YOUR INSTRUCTIONS:
Copy out the complete listing, word for word.

EXTRACTED ENTRIES:
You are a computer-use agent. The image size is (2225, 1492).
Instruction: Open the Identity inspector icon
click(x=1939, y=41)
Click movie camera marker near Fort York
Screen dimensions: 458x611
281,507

ANSWER FOR THIS EXERCISE:
You are a computer-use agent. The image size is (2225, 1492).
Instruction: Open the Identity inspector icon
click(x=1939, y=41)
Click movie camera marker near Fort York
Screen dimensions: 458x611
281,507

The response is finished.